I was reminded of all this when Bishop Robert Barron rebuked the apology from the Olympic Committee for the opening ceremony’s attempt to mock the Last Supper at the Paris opening ceremony. He said this “so-called” sorry was “anything but an apology”, and was rather a “masterpiece of woke duplicity”. He doubted that the pastiche was well-intentioned — saying that for all their grandstanding about inclusivity, Christian believers are never included. He said that a genuine sorry would have been something like: “This was a mistake, it should never have been done, we’re truly sorry about it”. 

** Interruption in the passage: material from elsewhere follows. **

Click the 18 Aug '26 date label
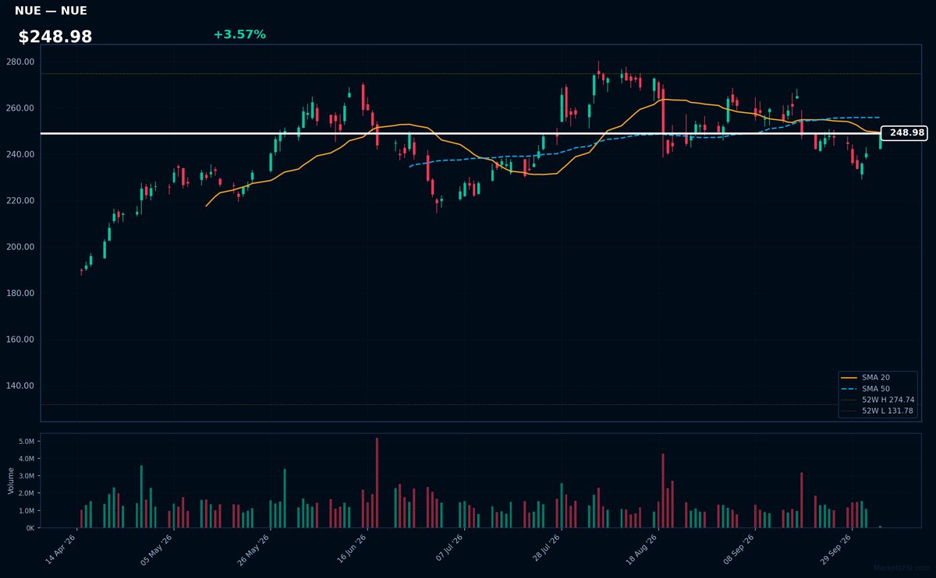Viewport: 936px width, 578px height. click(644, 549)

If everyone has their own truth, the summit of wrongdoing is mere hurt feelings relative to some group’s truth

I don’t disagree with Bishop Barron, but the discussion points to an important distinction about how apologies function, and why genuine apologies — and therefore genuine forgiveness — are so rarely encountered in today’s culture.  

A genuine apology includes an acceptance of how the misdemeanour felt to the other party, and an understanding that the misdemeanour was wrong. This second element means the misdemeanour was wrong in-and-of-itself, not merely wrong because the other party took offence. Yet, if we’re going to speak confidently about right and wrong, we need to be able to speak confidently about shared values, about shared notions of truth, and about shared ethical norms. 

In the case of the Last Supper pastiche, this fulsome sort of apology isn’t actually possible, because it’s clear those behind the scene don’t believe the fundamental tenets of the religion that was mocked. The best form of apology that could be hoped for is that partial apology that acknowledges hurt, but not genuine culpability.  

There are no easy answers to this — it’s just a fact of cultural and religious plurality. Neither Bishop Barron nor I can expect everyone to believe in Transubstantiation, however much we might want them to. But this impasse points to the deeper reasons why today’s culture is so mercilessly unforgiving. This is a culture with profound disagreements over such fundamentals as truth, human nature, life, communities, and religion. If everyone has their own truth, the summit of wrongdoing is mere hurt feelings relative to some group’s truth. Apologies are then just about ensuring some group feels “seen”, and then just acknowledgement without absolution. This is a culture in which a genuine admission of guilt – acknowledging that something was truly wrong and not merely hurtful — is a culture which cannot fully forgive.